(Items listed in a dataset)
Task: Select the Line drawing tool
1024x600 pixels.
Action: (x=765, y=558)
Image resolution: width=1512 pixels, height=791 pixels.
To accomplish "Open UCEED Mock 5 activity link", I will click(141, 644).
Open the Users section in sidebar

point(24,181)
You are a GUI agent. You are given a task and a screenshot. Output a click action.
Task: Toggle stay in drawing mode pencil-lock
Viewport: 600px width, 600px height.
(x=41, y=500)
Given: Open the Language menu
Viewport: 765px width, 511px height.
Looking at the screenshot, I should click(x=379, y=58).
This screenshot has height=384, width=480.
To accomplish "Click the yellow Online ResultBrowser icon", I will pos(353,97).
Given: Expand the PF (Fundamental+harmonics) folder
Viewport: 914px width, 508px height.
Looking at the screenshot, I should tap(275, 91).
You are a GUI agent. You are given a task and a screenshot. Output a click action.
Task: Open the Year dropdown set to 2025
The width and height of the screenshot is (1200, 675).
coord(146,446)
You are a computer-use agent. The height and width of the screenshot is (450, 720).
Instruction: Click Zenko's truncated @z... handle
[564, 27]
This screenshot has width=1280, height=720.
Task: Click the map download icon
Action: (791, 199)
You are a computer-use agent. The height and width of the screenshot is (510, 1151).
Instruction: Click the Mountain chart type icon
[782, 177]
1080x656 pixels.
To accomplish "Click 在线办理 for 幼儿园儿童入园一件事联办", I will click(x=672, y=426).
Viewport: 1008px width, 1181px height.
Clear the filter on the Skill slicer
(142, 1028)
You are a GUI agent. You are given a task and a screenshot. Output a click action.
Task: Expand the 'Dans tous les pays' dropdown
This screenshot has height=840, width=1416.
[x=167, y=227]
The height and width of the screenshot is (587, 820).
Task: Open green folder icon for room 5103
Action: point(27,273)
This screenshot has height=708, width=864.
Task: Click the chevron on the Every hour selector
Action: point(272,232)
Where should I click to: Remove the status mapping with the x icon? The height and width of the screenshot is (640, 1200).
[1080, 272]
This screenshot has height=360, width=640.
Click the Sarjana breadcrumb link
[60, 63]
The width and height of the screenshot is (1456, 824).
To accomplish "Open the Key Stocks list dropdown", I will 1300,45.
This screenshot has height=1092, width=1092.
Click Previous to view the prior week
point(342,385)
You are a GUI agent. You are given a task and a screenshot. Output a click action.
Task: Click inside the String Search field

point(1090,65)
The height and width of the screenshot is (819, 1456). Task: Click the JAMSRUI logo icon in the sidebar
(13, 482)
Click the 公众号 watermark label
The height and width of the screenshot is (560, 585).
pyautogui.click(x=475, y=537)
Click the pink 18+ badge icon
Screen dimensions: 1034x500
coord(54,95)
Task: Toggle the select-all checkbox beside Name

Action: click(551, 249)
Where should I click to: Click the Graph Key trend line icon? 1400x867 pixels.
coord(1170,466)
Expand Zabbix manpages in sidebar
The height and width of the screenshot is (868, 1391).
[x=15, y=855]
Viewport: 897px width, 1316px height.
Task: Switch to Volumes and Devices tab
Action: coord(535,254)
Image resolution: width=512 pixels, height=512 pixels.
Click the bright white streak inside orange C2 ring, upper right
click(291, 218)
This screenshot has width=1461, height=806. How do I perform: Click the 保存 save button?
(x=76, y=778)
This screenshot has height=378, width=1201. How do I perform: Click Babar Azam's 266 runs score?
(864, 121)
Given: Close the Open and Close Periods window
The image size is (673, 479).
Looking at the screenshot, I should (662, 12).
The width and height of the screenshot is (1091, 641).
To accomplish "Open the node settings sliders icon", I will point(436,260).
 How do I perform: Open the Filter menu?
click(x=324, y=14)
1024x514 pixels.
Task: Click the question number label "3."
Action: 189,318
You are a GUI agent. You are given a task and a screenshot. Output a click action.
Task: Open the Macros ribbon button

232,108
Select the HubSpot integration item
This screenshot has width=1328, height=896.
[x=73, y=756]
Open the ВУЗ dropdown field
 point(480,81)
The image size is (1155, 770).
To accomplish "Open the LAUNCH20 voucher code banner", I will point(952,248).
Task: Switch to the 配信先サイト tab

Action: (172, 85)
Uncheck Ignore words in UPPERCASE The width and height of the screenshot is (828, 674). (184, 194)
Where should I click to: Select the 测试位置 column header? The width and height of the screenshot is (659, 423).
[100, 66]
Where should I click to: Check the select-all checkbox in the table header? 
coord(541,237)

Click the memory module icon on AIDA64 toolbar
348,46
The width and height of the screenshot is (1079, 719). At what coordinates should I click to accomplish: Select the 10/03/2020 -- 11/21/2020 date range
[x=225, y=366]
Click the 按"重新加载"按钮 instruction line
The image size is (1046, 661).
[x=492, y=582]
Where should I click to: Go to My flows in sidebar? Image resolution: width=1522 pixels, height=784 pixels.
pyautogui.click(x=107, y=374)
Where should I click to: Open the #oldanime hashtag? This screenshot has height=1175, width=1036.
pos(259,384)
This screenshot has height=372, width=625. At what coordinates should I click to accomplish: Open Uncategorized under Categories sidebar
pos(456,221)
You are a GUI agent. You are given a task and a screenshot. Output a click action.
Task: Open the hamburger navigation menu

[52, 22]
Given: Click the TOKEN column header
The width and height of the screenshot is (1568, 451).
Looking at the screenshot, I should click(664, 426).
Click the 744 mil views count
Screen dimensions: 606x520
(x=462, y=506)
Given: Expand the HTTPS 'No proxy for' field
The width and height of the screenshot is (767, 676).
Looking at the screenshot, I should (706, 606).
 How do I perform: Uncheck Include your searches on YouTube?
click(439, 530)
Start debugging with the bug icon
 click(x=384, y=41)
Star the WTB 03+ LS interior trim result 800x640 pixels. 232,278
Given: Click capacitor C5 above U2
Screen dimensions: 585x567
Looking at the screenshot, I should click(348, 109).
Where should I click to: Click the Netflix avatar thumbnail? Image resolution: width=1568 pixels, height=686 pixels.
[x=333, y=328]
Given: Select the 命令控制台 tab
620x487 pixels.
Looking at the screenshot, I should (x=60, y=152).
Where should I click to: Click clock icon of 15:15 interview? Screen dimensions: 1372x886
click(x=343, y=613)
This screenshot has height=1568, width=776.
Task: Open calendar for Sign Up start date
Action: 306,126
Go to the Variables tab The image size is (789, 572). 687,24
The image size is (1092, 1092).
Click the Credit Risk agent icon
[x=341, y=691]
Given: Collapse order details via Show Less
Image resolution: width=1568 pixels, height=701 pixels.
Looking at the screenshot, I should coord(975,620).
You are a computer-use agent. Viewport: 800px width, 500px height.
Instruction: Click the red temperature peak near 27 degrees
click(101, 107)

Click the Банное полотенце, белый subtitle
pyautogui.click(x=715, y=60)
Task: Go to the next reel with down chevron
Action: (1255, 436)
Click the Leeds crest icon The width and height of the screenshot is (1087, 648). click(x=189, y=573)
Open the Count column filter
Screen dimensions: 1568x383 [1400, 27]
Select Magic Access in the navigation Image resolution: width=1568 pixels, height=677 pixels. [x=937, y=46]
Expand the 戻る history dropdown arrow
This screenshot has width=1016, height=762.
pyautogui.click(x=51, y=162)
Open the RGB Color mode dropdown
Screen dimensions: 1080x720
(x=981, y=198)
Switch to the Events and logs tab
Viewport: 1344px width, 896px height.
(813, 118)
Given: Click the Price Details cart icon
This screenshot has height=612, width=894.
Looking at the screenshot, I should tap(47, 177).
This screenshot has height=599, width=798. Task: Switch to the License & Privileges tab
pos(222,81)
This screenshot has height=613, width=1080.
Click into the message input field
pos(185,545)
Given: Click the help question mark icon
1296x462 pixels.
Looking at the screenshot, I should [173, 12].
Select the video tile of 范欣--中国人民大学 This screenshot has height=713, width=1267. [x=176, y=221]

# Task goal
Rewrite the lines above, replacing every "GUI agent" with "interface agent" and leaving everything else unchanged.

# Solved exercise
Task: Select the Line drawing tool
1024x600 pixels.
Action: (x=765, y=558)
Image resolution: width=1512 pixels, height=791 pixels.
To accomplish "Open UCEED Mock 5 activity link", I will click(141, 644).
Open the Users section in sidebar

point(24,181)
You are a interface agent. You are given a task and a screenshot. Output a click action.
Task: Toggle stay in drawing mode pencil-lock
Viewport: 600px width, 600px height.
(x=41, y=500)
Given: Open the Language menu
Viewport: 765px width, 511px height.
Looking at the screenshot, I should click(x=379, y=58).
This screenshot has height=384, width=480.
To accomplish "Click the yellow Online ResultBrowser icon", I will pos(353,97).
Given: Expand the PF (Fundamental+harmonics) folder
Viewport: 914px width, 508px height.
Looking at the screenshot, I should tap(275, 91).
You are a interface agent. You are given a task and a screenshot. Output a click action.
Task: Open the Year dropdown set to 2025
The width and height of the screenshot is (1200, 675).
coord(146,446)
You are a computer-use agent. The height and width of the screenshot is (450, 720).
Instruction: Click Zenko's truncated @z... handle
[564, 27]
This screenshot has width=1280, height=720.
Task: Click the map download icon
Action: (791, 199)
You are a computer-use agent. The height and width of the screenshot is (510, 1151).
Instruction: Click the Mountain chart type icon
[782, 177]
1080x656 pixels.
To accomplish "Click 在线办理 for 幼儿园儿童入园一件事联办", I will click(x=672, y=426).
Viewport: 1008px width, 1181px height.
Clear the filter on the Skill slicer
(142, 1028)
You are a interface agent. You are given a task and a screenshot. Output a click action.
Task: Expand the 'Dans tous les pays' dropdown
This screenshot has height=840, width=1416.
[x=167, y=227]
The height and width of the screenshot is (587, 820).
Task: Open green folder icon for room 5103
Action: point(27,273)
This screenshot has height=708, width=864.
Task: Click the chevron on the Every hour selector
Action: point(272,232)
Where should I click to: Remove the status mapping with the x icon? The height and width of the screenshot is (640, 1200).
[1080, 272]
This screenshot has height=360, width=640.
Click the Sarjana breadcrumb link
[60, 63]
The width and height of the screenshot is (1456, 824).
To accomplish "Open the Key Stocks list dropdown", I will 1300,45.
This screenshot has height=1092, width=1092.
Click Previous to view the prior week
point(342,385)
You are a interface agent. You are given a task and a screenshot. Output a click action.
Task: Click inside the String Search field

point(1090,65)
The height and width of the screenshot is (819, 1456). Task: Click the JAMSRUI logo icon in the sidebar
(13, 482)
Click the 公众号 watermark label
The height and width of the screenshot is (560, 585).
pyautogui.click(x=475, y=537)
Click the pink 18+ badge icon
Screen dimensions: 1034x500
coord(54,95)
Task: Toggle the select-all checkbox beside Name

Action: click(551, 249)
Where should I click to: Click the Graph Key trend line icon? 1400x867 pixels.
coord(1170,466)
Expand Zabbix manpages in sidebar
The height and width of the screenshot is (868, 1391).
[x=15, y=855]
Viewport: 897px width, 1316px height.
Task: Switch to Volumes and Devices tab
Action: coord(535,254)
Image resolution: width=512 pixels, height=512 pixels.
Click the bright white streak inside orange C2 ring, upper right
click(291, 218)
This screenshot has width=1461, height=806. How do I perform: Click the 保存 save button?
(x=76, y=778)
This screenshot has height=378, width=1201. How do I perform: Click Babar Azam's 266 runs score?
(864, 121)
Given: Close the Open and Close Periods window
The image size is (673, 479).
Looking at the screenshot, I should (662, 12).
The width and height of the screenshot is (1091, 641).
To accomplish "Open the node settings sliders icon", I will point(436,260).
 How do I perform: Open the Filter menu?
click(x=324, y=14)
1024x514 pixels.
Task: Click the question number label "3."
Action: 189,318
You are a interface agent. You are given a task and a screenshot. Output a click action.
Task: Open the Macros ribbon button

232,108
Select the HubSpot integration item
This screenshot has width=1328, height=896.
[x=73, y=756]
Open the ВУЗ dropdown field
 point(480,81)
The image size is (1155, 770).
To accomplish "Open the LAUNCH20 voucher code banner", I will point(952,248).
Task: Switch to the 配信先サイト tab

Action: (172, 85)
Uncheck Ignore words in UPPERCASE The width and height of the screenshot is (828, 674). (184, 194)
Where should I click to: Select the 测试位置 column header? The width and height of the screenshot is (659, 423).
[100, 66]
Where should I click to: Check the select-all checkbox in the table header? 
coord(541,237)

Click the memory module icon on AIDA64 toolbar
348,46
The width and height of the screenshot is (1079, 719). At what coordinates should I click to accomplish: Select the 10/03/2020 -- 11/21/2020 date range
[x=225, y=366]
Click the 按"重新加载"按钮 instruction line
The image size is (1046, 661).
[x=492, y=582]
Where should I click to: Go to My flows in sidebar? Image resolution: width=1522 pixels, height=784 pixels.
pyautogui.click(x=107, y=374)
Where should I click to: Open the #oldanime hashtag? This screenshot has height=1175, width=1036.
pos(259,384)
This screenshot has height=372, width=625. At what coordinates should I click to accomplish: Open Uncategorized under Categories sidebar
pos(456,221)
You are a interface agent. You are given a task and a screenshot. Output a click action.
Task: Open the hamburger navigation menu

[52, 22]
Given: Click the TOKEN column header
The width and height of the screenshot is (1568, 451).
Looking at the screenshot, I should click(664, 426).
Click the 744 mil views count
Screen dimensions: 606x520
(x=462, y=506)
Given: Expand the HTTPS 'No proxy for' field
The width and height of the screenshot is (767, 676).
Looking at the screenshot, I should (706, 606).
 How do I perform: Uncheck Include your searches on YouTube?
click(439, 530)
Start debugging with the bug icon
 click(x=384, y=41)
Star the WTB 03+ LS interior trim result 800x640 pixels. 232,278
Given: Click capacitor C5 above U2
Screen dimensions: 585x567
Looking at the screenshot, I should click(348, 109).
Where should I click to: Click the Netflix avatar thumbnail? Image resolution: width=1568 pixels, height=686 pixels.
[x=333, y=328]
Given: Select the 命令控制台 tab
620x487 pixels.
Looking at the screenshot, I should (x=60, y=152).
Where should I click to: Click clock icon of 15:15 interview? Screen dimensions: 1372x886
click(x=343, y=613)
This screenshot has height=1568, width=776.
Task: Open calendar for Sign Up start date
Action: 306,126
Go to the Variables tab The image size is (789, 572). 687,24
The image size is (1092, 1092).
Click the Credit Risk agent icon
[x=341, y=691]
Given: Collapse order details via Show Less
Image resolution: width=1568 pixels, height=701 pixels.
Looking at the screenshot, I should coord(975,620).
You are a computer-use agent. Viewport: 800px width, 500px height.
Instruction: Click the red temperature peak near 27 degrees
click(101, 107)

Click the Банное полотенце, белый subtitle
pyautogui.click(x=715, y=60)
Task: Go to the next reel with down chevron
Action: (1255, 436)
Click the Leeds crest icon The width and height of the screenshot is (1087, 648). click(x=189, y=573)
Open the Count column filter
Screen dimensions: 1568x383 [1400, 27]
Select Magic Access in the navigation Image resolution: width=1568 pixels, height=677 pixels. [x=937, y=46]
Expand the 戻る history dropdown arrow
This screenshot has width=1016, height=762.
pyautogui.click(x=51, y=162)
Open the RGB Color mode dropdown
Screen dimensions: 1080x720
(x=981, y=198)
Switch to the Events and logs tab
Viewport: 1344px width, 896px height.
(813, 118)
Given: Click the Price Details cart icon
This screenshot has height=612, width=894.
Looking at the screenshot, I should tap(47, 177).
This screenshot has height=599, width=798. Task: Switch to the License & Privileges tab
pos(222,81)
This screenshot has height=613, width=1080.
Click into the message input field
pos(185,545)
Given: Click the help question mark icon
1296x462 pixels.
Looking at the screenshot, I should [173, 12].
Select the video tile of 范欣--中国人民大学 This screenshot has height=713, width=1267. [x=176, y=221]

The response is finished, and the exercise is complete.